____ Input for this task
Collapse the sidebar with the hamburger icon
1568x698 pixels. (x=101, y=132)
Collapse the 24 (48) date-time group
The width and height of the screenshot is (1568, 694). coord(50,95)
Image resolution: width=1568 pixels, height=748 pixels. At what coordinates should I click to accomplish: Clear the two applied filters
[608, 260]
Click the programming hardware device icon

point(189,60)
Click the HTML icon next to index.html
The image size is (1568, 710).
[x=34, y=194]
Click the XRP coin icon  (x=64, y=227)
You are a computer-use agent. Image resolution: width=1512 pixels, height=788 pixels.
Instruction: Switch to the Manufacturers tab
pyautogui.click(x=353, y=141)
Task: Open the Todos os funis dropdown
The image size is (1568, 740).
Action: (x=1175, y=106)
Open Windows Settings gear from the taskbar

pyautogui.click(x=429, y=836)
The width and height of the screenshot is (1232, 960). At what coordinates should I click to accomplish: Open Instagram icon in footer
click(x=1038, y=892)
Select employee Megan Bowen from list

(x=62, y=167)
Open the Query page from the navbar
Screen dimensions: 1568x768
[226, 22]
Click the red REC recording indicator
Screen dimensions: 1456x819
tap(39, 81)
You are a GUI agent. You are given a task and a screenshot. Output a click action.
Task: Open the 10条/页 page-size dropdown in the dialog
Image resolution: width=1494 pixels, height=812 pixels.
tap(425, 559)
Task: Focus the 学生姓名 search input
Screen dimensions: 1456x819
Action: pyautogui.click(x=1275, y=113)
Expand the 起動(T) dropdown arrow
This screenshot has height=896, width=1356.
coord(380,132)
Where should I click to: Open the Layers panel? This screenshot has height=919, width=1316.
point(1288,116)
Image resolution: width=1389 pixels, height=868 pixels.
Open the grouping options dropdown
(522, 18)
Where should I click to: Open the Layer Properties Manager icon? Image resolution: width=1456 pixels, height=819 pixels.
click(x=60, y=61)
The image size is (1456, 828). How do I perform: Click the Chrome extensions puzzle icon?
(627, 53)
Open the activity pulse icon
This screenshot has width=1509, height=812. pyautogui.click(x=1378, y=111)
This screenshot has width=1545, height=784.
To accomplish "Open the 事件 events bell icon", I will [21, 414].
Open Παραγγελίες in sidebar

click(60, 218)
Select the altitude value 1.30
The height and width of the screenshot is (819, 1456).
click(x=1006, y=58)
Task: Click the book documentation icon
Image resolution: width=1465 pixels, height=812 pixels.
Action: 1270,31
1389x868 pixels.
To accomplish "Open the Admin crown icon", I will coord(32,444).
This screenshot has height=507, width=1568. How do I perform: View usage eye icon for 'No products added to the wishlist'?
________
All lines from the line holding "1389x868 pixels." through the end of the records above need to be transcribed exactly, and no other text should appear.

1389x868 pixels.
To accomplish "Open the Admin crown icon", I will coord(32,444).
This screenshot has height=507, width=1568. How do I perform: View usage eye icon for 'No products added to the wishlist'?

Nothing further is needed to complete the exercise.